But privately, Ostin was an art collector who loved the “ritual” of touring museums and galleries and getting to know about artists, according to his son Michael Ostin, and he never bought more than he could fit in his home.
“There was a toughness in the way that he could look at and appraise things,” Lorne Michaels, the creator of “Saturday Night Live” and a friend of Mo Ostin’s, said in a recent phone interview.
Next month, the Mo Ostin Collection, made up of more than 30 drawings and paintings by 20th- and 21st-century artists including Jean-Michel Basquiat, Pablo Picasso, Roy Lichtenstein and Cecily Brown valued in excess of $120 million, will be auctioned at Sotheby’s on May 16 and 19, the auction house announced Tuesday. “This collection is the highlight and centerpiece of our May auction season in New York,” said Brooke Lampley, Sotheby’s chairman and worldwide head of sales for global fine art.
At the center of the collection are two major Surrealist paintings that had pride of place in Ostin’s home in the Pacific Palisades neighborhood of Los Angeles. In the family room, on either side of the fireplace, he and his wife, Evelyn, hung works by the Belgian painter René Magritte: “The Domain of Arnheim,” executed in 1949, and “The Empire of Light,” from 1951.
Putting a Price Tag on Art
Hot commodities. Paintings and other art pieces are regularly sold at auctions around the world. Here are some of the most expensive works to be sold in recent years:
“The Domain of Arnheim,” estimated to sell for $15 million to $25 million, is part of a series inspired by the Edgar Allan Poe story of the same name, in which the protagonist seeks to “create the perfect landscape.” In Magritte’s work, a broken window frames a mountain ridge in the shape of an eagle while the fallen pieces of glass portray the natural landscape above. “The Empire of Light,” with an estimate of $35 million to $45 million, is one of 17 such oil paintings in which the artist juxtaposes an evening landscape with a sunlit sky.
As an executive, Ostin developed an artist-first philosophy that gave wide latitude to the talents he believed in. In 1977, he signed Prince to a three-album deal and gave him full creative control. “It was never about chasing hits,” Michael Ostin said of his father. “He always thought that you find the best talent, and you empower them to do their best work. And if, in fact, if they made great records, then the popularity would follow.”
Trust your instincts, follow what you love, and success will come. That was Ostin’s approach, and sometimes he shared it with key figures in other sectors of the entertainment industry.
In 1985, Michaels was at a crossroads. He had stepped away from “Saturday Night Live” in 1980 to pursue independent projects, and wrote the film “Three Amigos” with Steve Martin and Randy Newman.
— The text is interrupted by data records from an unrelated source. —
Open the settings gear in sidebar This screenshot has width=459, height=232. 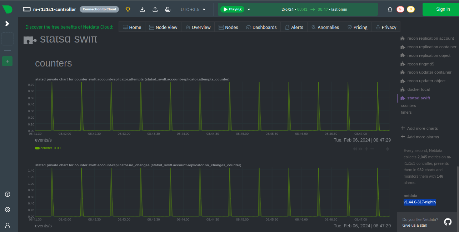click(x=8, y=210)
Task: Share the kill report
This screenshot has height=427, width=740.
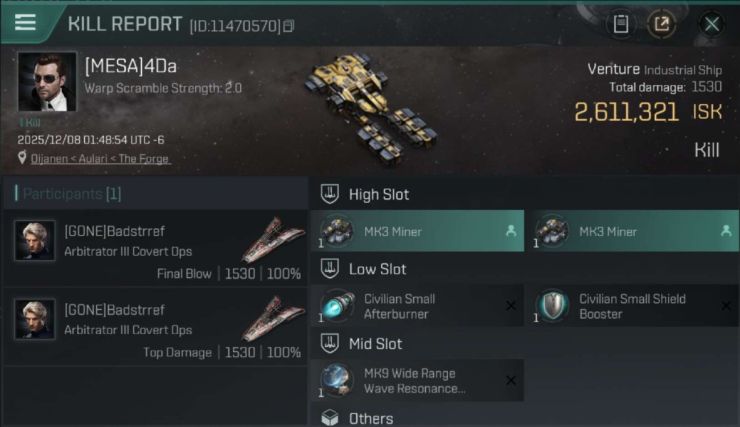Action: 661,24
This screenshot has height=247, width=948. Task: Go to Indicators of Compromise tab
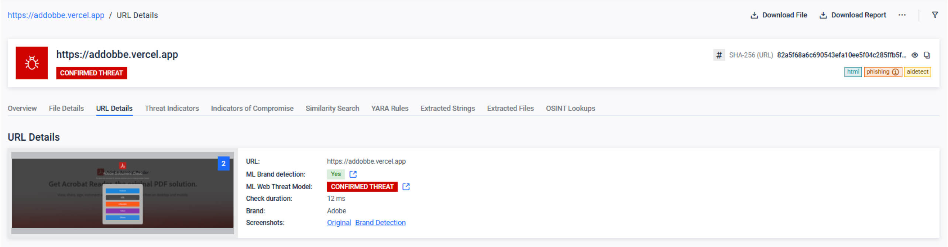click(x=252, y=108)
But by 1985, Brandon Tartikoff, the president of NBC Entertainment at the time, gave Michaels an ultimatum. “If you come back we’ll keep it, but if not, we’ll cancel it,” Tartikoff said about the future of “S.N.L.”
“I had a really hard decision,” Michaels said in a recent phone interview, and Ostin gave “the best advice.”
Ostin, then chairman and chief executive at Warner Bros. Records, told Michaels: “It’d be hard going back because it’s a different time, but it’s what you love.”
“S.N.L.” could have disappeared after a 10-year run, but the show is approaching its 50th anniversary season — an achievement that in part reflects the influence of Ostin.
Even after Ostin retired, his love for music drew him across the world. Ostin and Michaels watched the Who’s 50th anniversary concert in Hyde Park London in 2015, standing on a plank on the side of the stage. “I looked at him and I thought, he’s 86, he’s right here,” Michaels, 78, said. “You can keep going as long as you want.”
As a collector, Ostin was thorough. “He deeply, deeply loved it,” said Martin, who is also an avid art collector. “He could talk about it and look at it for hours.” Together at the Tate museum in London around the late ’90s, they heard that Norman Granz, the jazz impresario and executive of Clef Records, had a Picasso for sale. “It was a gorgeous Dora Maar painting,” Martin said.
Ostin started his career in the music industry at Clef (which was later renamed Verve Records) in 1954, after dropping out of U.C.L.A law school. Through Granz, a friend and collector of Picasso, Ostin was exposed to fine art. “When he came into money,” Michaels said of Ostin, “it was a big priority for him.”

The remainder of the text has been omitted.